Couple de "Schistosoma mansoni". La femelle, filiforme, vit enchâssée dans le canal gynecophore du mâle, sa "gouttière" ventrale. Contrairement à la plupart des vers, les schistosomes ne sont pas hermaphrodites. Ils sont monogames, mais le déséquilibre de leur sexe ratio a pour conséquence l'infidélité de certains individus. Ces désunions ont pour but l'amélioration du brassage génétique. La compréhension des mécanismes qui régissent ces désunions permettrait de déterminer les processus d'évolution et de sélection des schistosomes et de mieux lutter contre la bilharziose - © Annie FOURNIER/CNRS Photothèque
Depuis, les chercheurs ont mené l'enquête avec l'aide de médecins et de vétérinaires dans le cadre d'une approche « Une seule santé ». Les médecins ont suivi une trentaine de patients, les questionnant notamment sur le lieu exact de leur baignade, tandis que les chercheurs de l'équipe tentaient de retrouver les mollusques qui avaient hébergé les parasites incriminés. Parallèlement, les oeufs récoltés chez les patients atteints de bilharziose urinaire ont été séquencés et comparés à une banque de donnée anglaise répertoriant des parasites récoltés dans toute l'aire de répartition du parasite. Ainsi, non seulement l'espèce de mollusque contaminée a été identifiée - il s'agit de l'escargot Bulinus truncatus - mais les chercheurs ont également mis en évidence l'origine du parasite et son caractère hydride. « L'analyse phylogéographique nous a permis de remonter au pays et même à la région d'origine du parasite, le nord du Sénégal, précise Jérôme Boissier. Par ailleurs, nous avons mis en évidence que le parasite retrouvé en Corse était issu d'un croisement entre un parasite de l'homme (Schistosoma haematobium) et un parasite qui infecte d'ordinaire les ruminants (Schistosoma bovis). C'est d'ailleurs dans ce contexte que les vétérinaires nous ont apporté leur aide », souligne le chercheur.

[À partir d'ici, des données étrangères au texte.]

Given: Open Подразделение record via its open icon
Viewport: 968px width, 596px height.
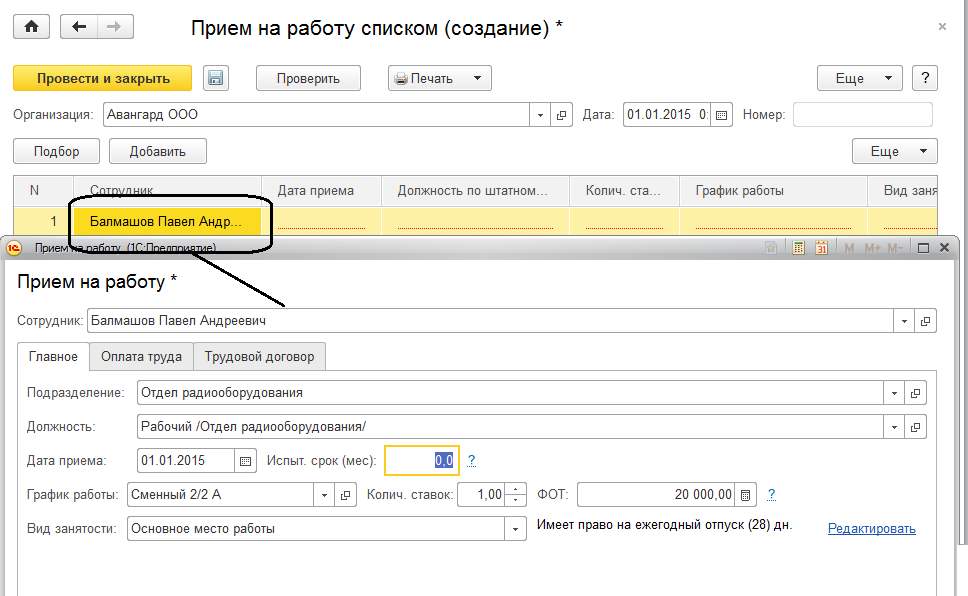Looking at the screenshot, I should [x=916, y=393].
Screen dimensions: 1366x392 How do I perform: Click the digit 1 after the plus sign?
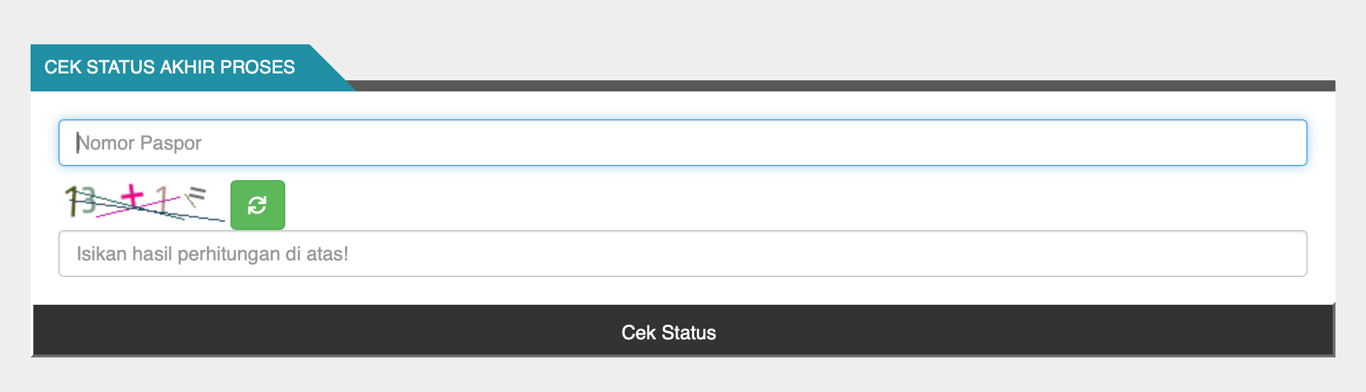click(x=163, y=198)
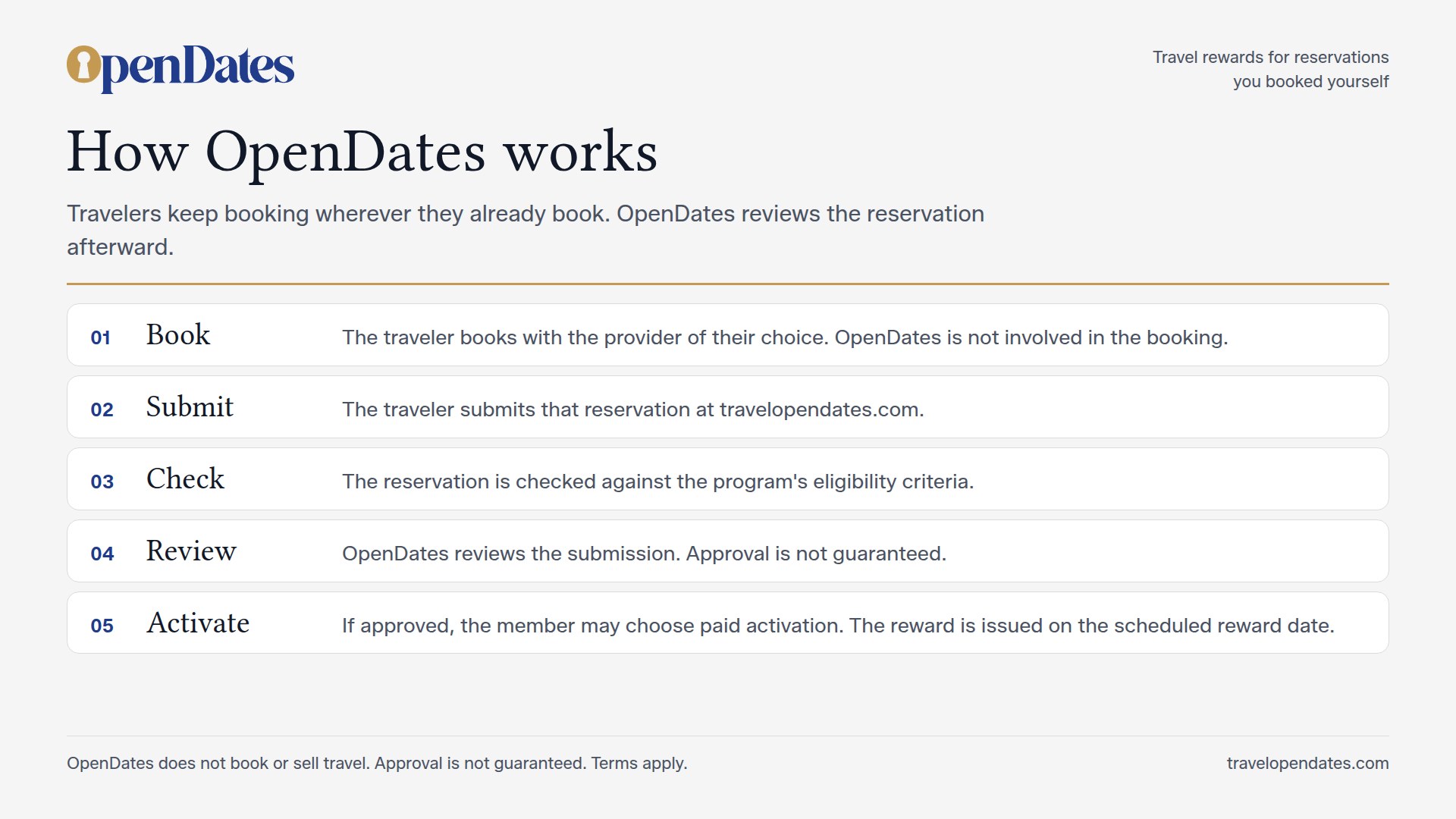Click the How OpenDates works heading
This screenshot has height=819, width=1456.
pos(362,152)
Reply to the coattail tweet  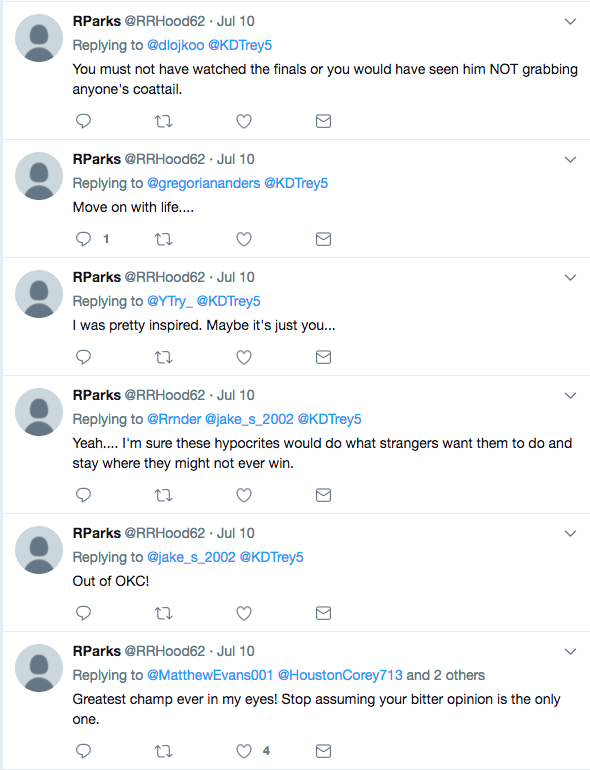point(84,121)
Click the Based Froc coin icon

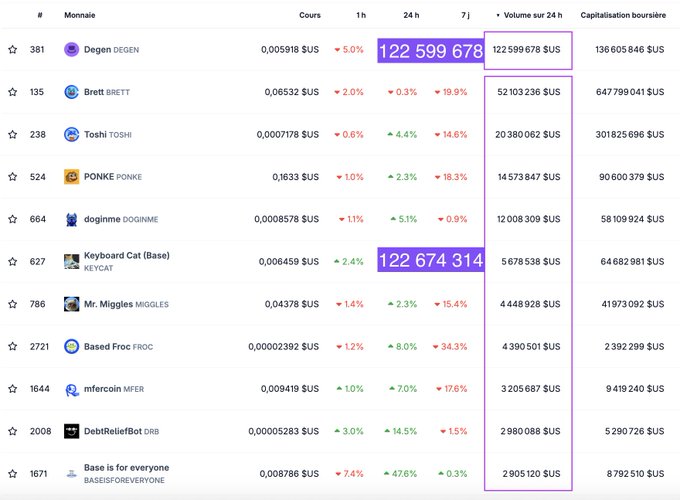pos(71,346)
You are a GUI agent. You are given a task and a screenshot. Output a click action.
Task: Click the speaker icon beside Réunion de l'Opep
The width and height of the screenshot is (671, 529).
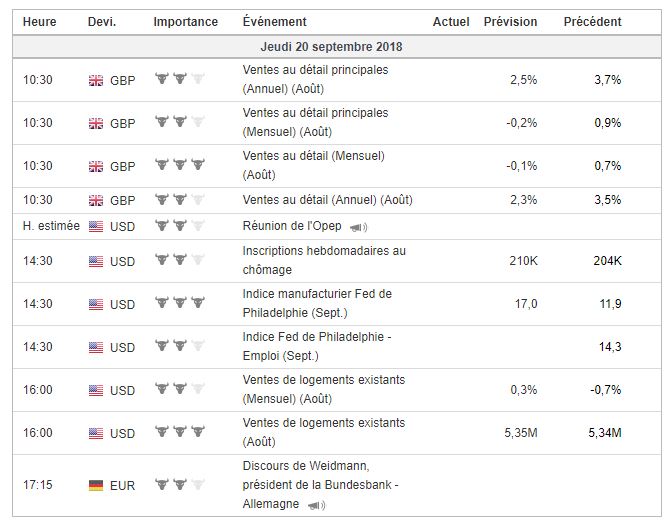point(358,227)
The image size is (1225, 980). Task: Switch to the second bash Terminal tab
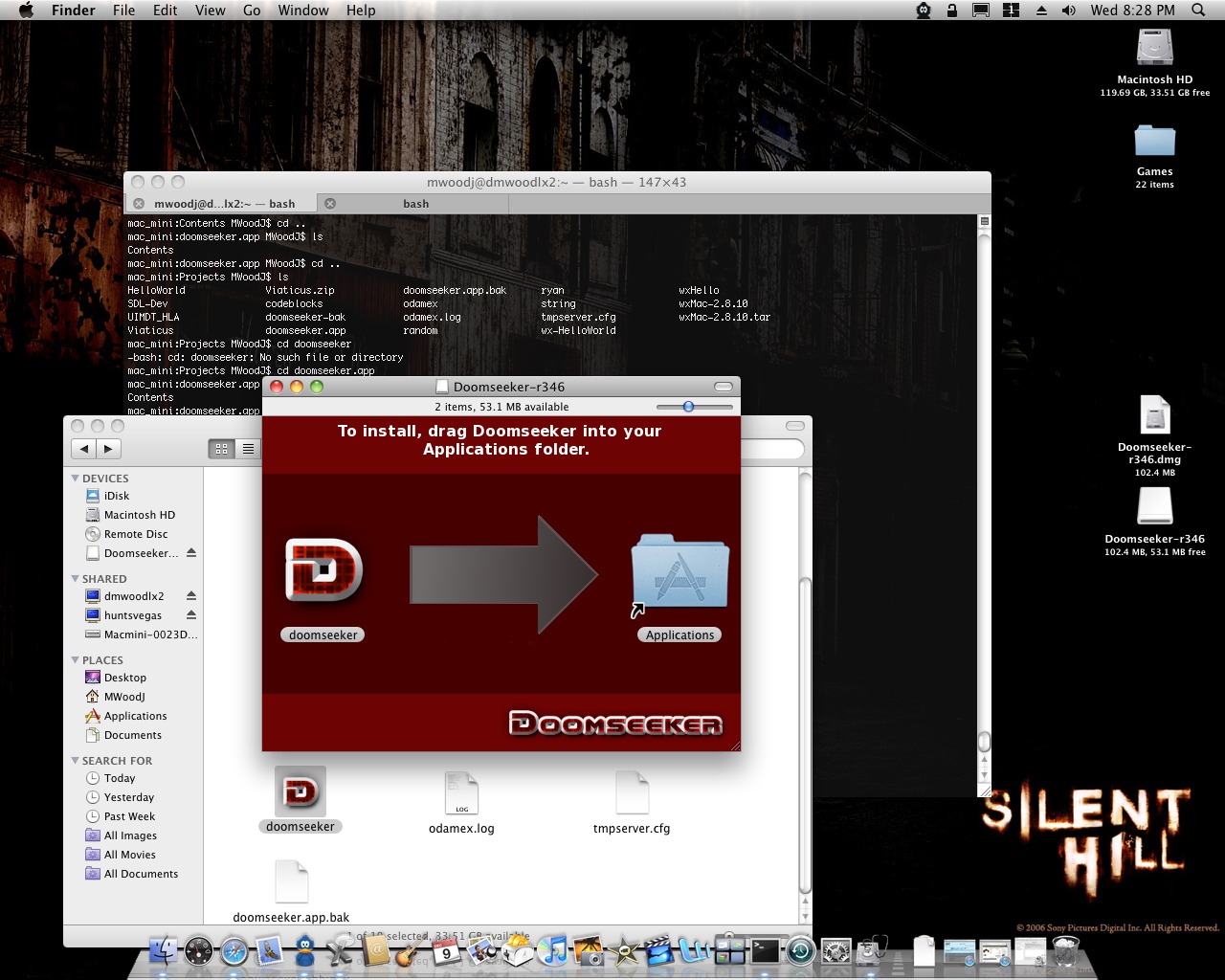tap(415, 204)
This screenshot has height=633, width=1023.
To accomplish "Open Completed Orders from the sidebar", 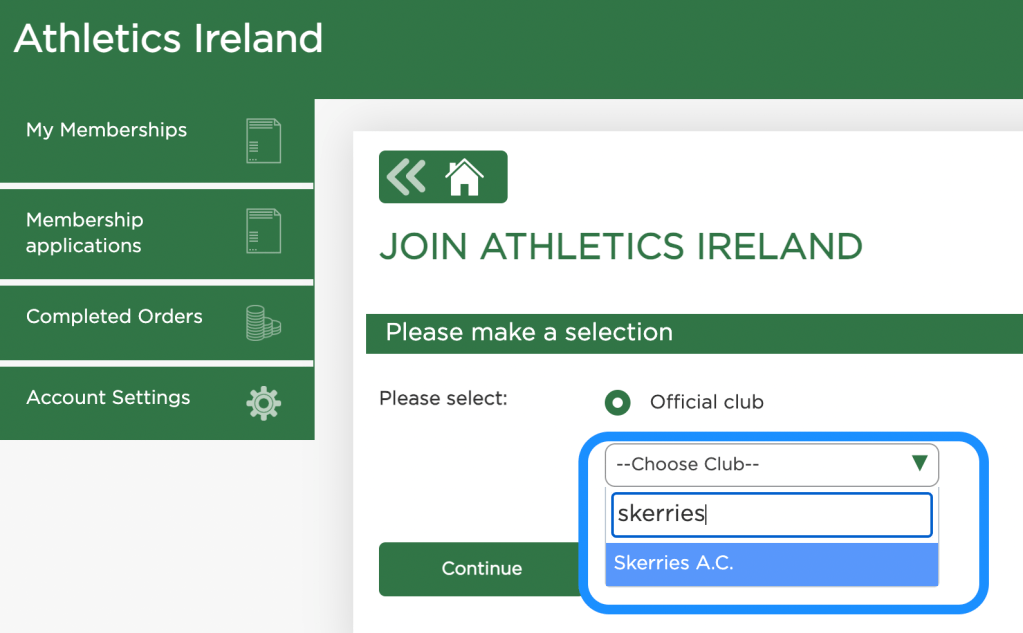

Le caractère hybride du parasite, lui conférant des capacités adaptatives accrues par rapport aux formes pures, explique sans doute en partie les raisons de son émergence sous un climat tempéré. L'autre raison étant, à n'en pas douter, l'augmentation des flux de personnes à travers le monde qui favorise, par la même, la circulation des pathogènes.